**Required work:**
1. Do the following statements agree with the abstract on painful osseous metastases? Answer yes or no for each, and quote the deciding words of the abstract. (a) Breast, lung, and prostate cancers account for about 80% of secondary metastatic bone disease. (b) The mechanisms underlying the development of bone metastases are completely understood. (c) Tumor metastases to the skeleton affect roughly 40,000 United States citizens annually.
2. According to the abstract on painful osseous metastases, why is it worth gaining a greater understanding of the pathophysiology of these metastases? Answer in one to three sentences.
3. In the abstract on painful osseous metastases, what share of patients with metastatic or advanced stage cancer will experience significant cancer-related pain?

**Given passage:**

Current Issue - July-August 2011 - Vol 14 Issue 4


  1. 2011;14;E373-E405Painful Osseous Metastases
    Comprehensive Review
    Howard S. Smith, MD.

Up to 90% of patients with metastatic or advanced stage cancer will experience significant cancer-related pain. Approximately half or more of patients diagnosed with cancer may experience bone pain. It has been estimated that tumor metastases to the skeleton affect roughly 400,000 United States citizens annually. Carcinoma from breast, lung, and prostate cancers account for about 80% of secondary metastatic bone disease. Bone metastases may cause devastating clinical complications associated with dramatic reductions in quality of life, mobility, and independence as well as excruciating refractory pain. Associated complications from osseous metastases also present a substantial economic burden. Currently, there is still a significantly high number of patients suffering with unrelieved pain from osseous metastases.

Treat­ments for painful osseous metastases may not only diminish pain, but may also improve quality of life and independence/mobility, and reduce skeletal morbidity, potential pathologic fractures, spinal cord compression, and other “skeletal-related events.” Treatment strategies for painful osseous metastases include systemic analgesics, intrathecal analgesics, glucocorticoids, radiation (external beam radiation, radiopharmaceuticals), ablative techniques (radiofrequency ablation (RFA) and cryoablation), bisphosphonates, chemotherapeutic agents, inhibitors of RANK-RANKL interaction (e.g., denosumab), hormonal therapies, interventional techniques (e.g., kyphoplasty), and surgical approaches. Although the mechanisms underlying the development of bone metastases are not completely understood, there appears to be important bi-directional interactions between the tumor and the bone microenvironment. A greater understanding of the pathophysiology of painful osseous metastases may lead to better and more selective targeted analgesic therapy. Additionally, potential future therapeutic approaches to painful osseous metastases may revolutionize approaches to analgesia for this condition, leading to optimal outcomes with maximal pain relief and minimal adverse effects.

**Data for analysis:**
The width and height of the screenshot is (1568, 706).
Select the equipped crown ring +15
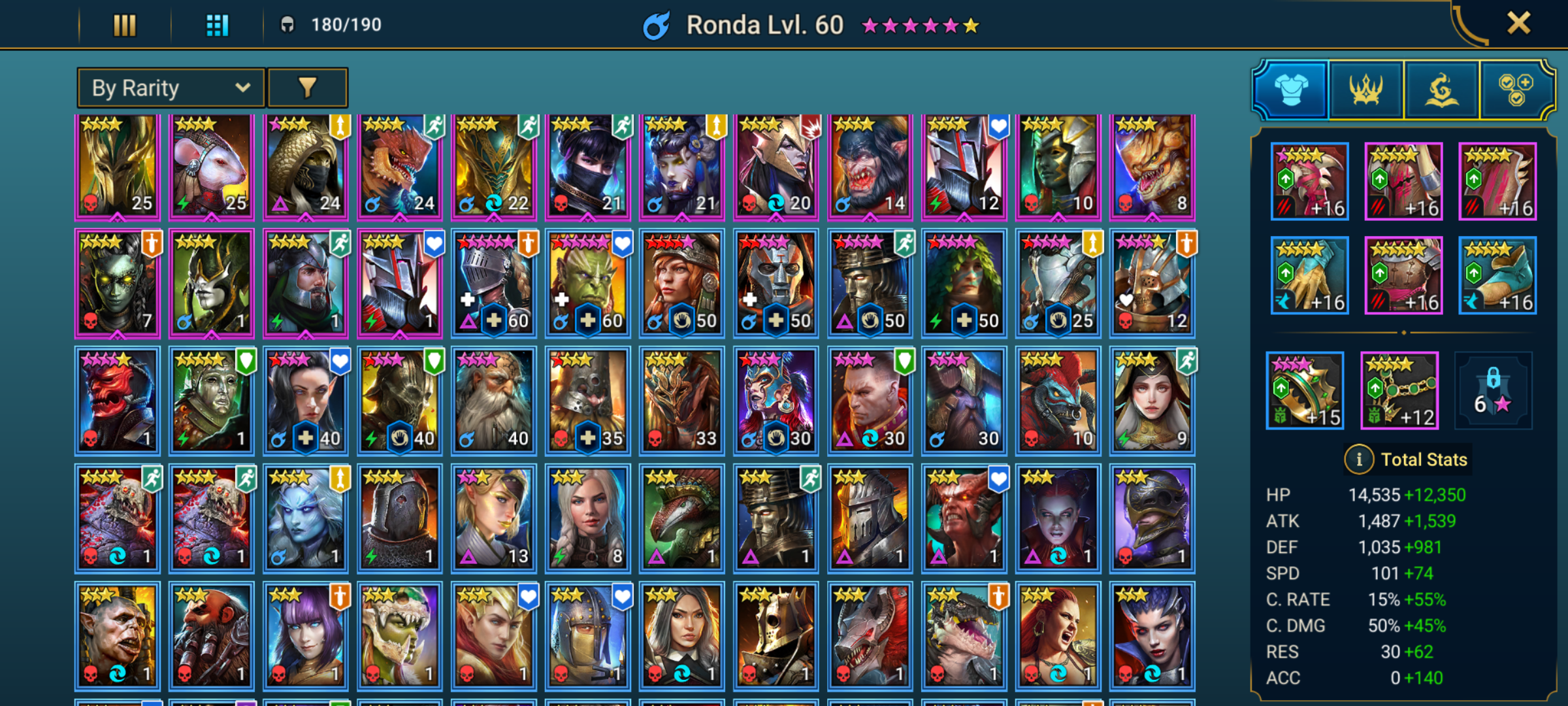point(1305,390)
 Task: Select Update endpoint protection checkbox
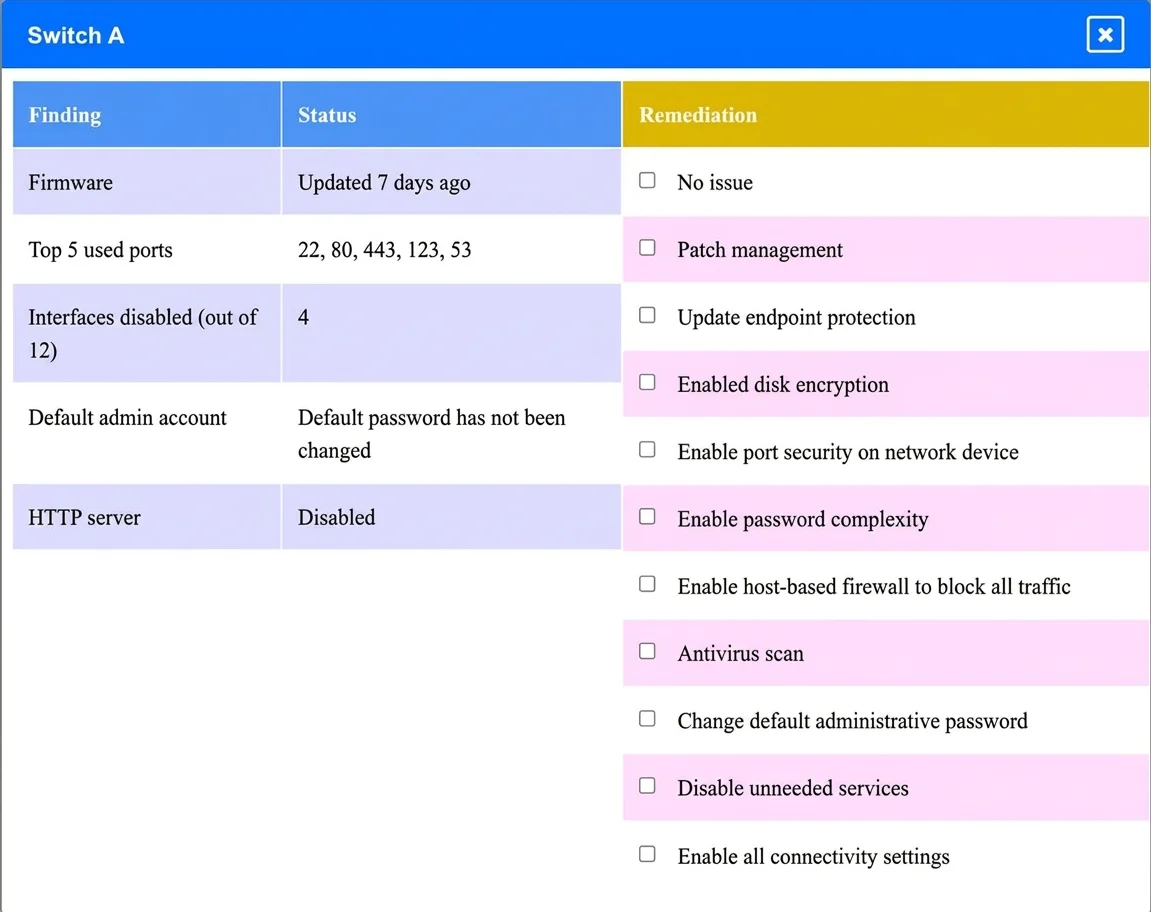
--
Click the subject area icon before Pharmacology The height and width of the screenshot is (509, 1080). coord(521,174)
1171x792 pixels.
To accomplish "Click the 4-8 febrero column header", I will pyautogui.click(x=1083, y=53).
...
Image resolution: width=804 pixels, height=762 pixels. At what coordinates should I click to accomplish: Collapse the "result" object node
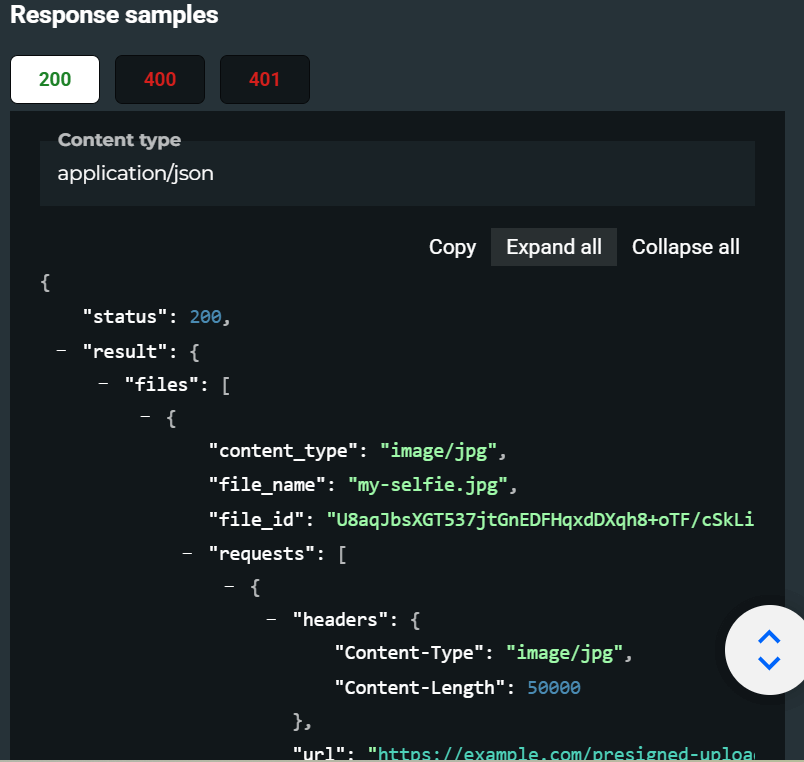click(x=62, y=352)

**Answers below:**
1.
(a) Yes: "Carcinoma from breast, lung, and prostate cancers account for about 80% of secondary metastatic bone disease."
(b) No: "the mechanisms underlying the development of bone metastases are not completely understood"
(c) No: "tumor metastases to the skeleton affect roughly 400,000 United States citizens annually"

2. A greater understanding of the pathophysiology of painful osseous metastases may lead to better and more selective targeted analgesic therapy.

3. Up to 90% of them.